An oil tanker hauling crude from Iraq’s semi-autonomous Kurdish region left Morocco’s territorial waters without unloading, days after the same ship u-turned in the Atlantic Ocean amid a legal challenge relating to its cargo.
“The United Leadership moved into international waters yesterday upon a request from Moroccan authorities,” Nadia Laraki, director general for Agence Nationale des Ports, said by phone today. “The issue is out of our hands. It has not docked and therefore has not unloaded a single cubic meter.”
SOMO, Iraq’s oil-marketing company, said June 1 that buyers should not purchase the tanker’s cargo. Iraq’s oil ministry said May 23 it sought arbitration over Kurdish oil sales from Turkey at the International Chamber of Commerce. The Kurdistan Regional Government says it’s abiding by the Iraqi constitution, according to its website. Two calls to KRG officials today weren’t answered. The ship reached its destination, the KRG said June 3, without specifying where that was.
The tanker is owned by Marine Management Services MC in Piraeus, Greece, a database maintained for the United Nations’s maritime agency shows. Kyriakos Maragoudakis, the company’s operations and marine manager, declined to comment. The ship is about 40 miles off Morocco’s Atlantic coast, having got within five miles of the port of Mohammedia, ship tracking data compiled by Bloomberg show.
Tensions between Iraq and the Kurdish region escalated last month when the KRG began pumping oil through its own pipeline to Ceyhan, the Turkish port in the Mediterranean sea from where ship tracking data show United Leadership loaded. The tanker crossed the Strait of Gibraltar, signaling for the U.S. Gulf, then turned back after about 190 miles. It then sailed to Mohammedia in Morocco, tracking shows.

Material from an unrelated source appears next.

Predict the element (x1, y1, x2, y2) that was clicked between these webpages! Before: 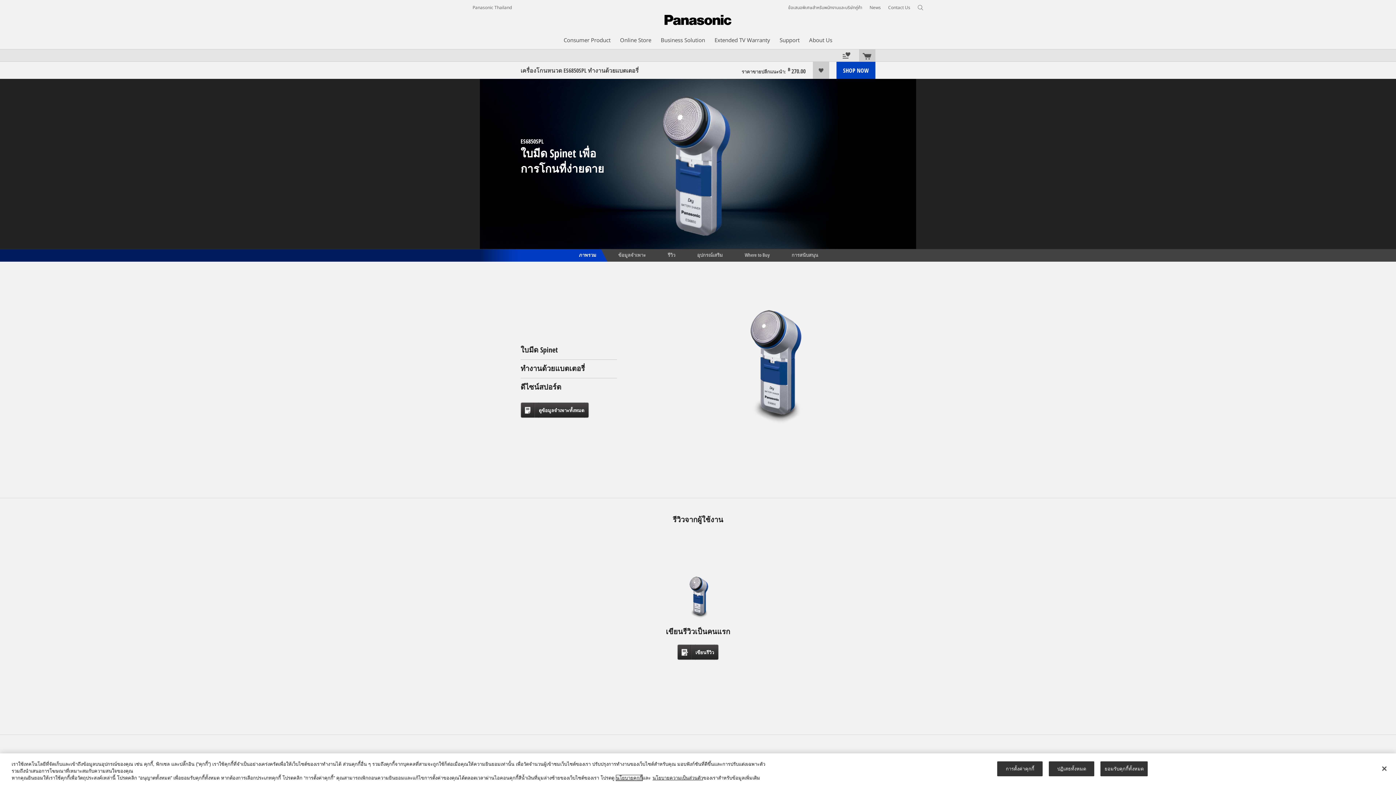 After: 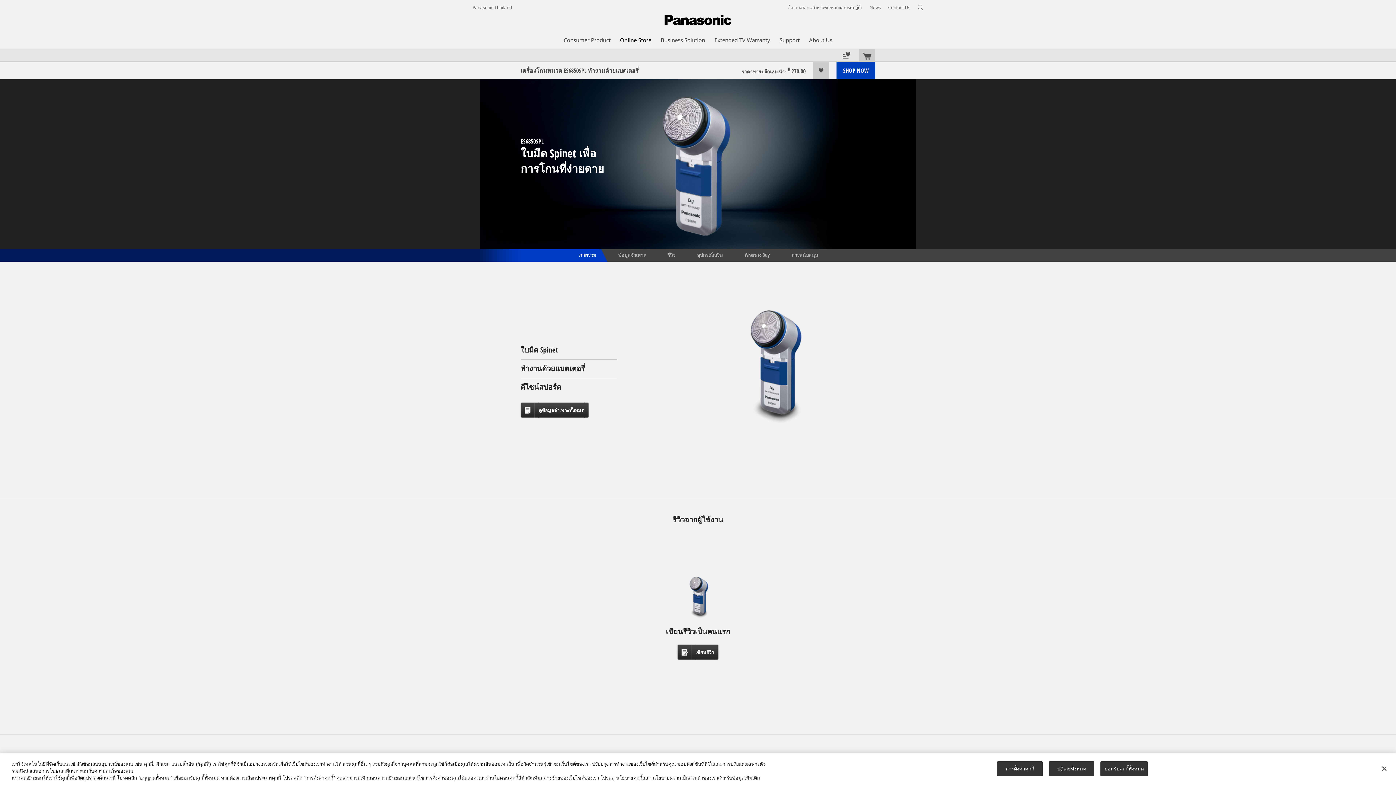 Action: bbox: (620, 36, 651, 44) label: Online Store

The KRG estimates its region has about 45 billion barrels of crude reserves. Iraq, which has has about 150 billion barrels without the Kurdish reserves, surpassed Iran in 2012 to become the second biggest oil producer in the Organization of Petroleum Exporting Countries.
Shipping signals can be wrong because much of the information is entered manually and because not all data are captured.
Disputes about cargoes sometimes delay merchant ships. A tanker called the ETC Isis spent months marooned off Singapore in 2012 as part of a dispute between northern and southern Sudan. Earlier this year, U.S. special forces boarded a tanker shipping crude from eastern Libya that the nation’s government said was illegally shipped.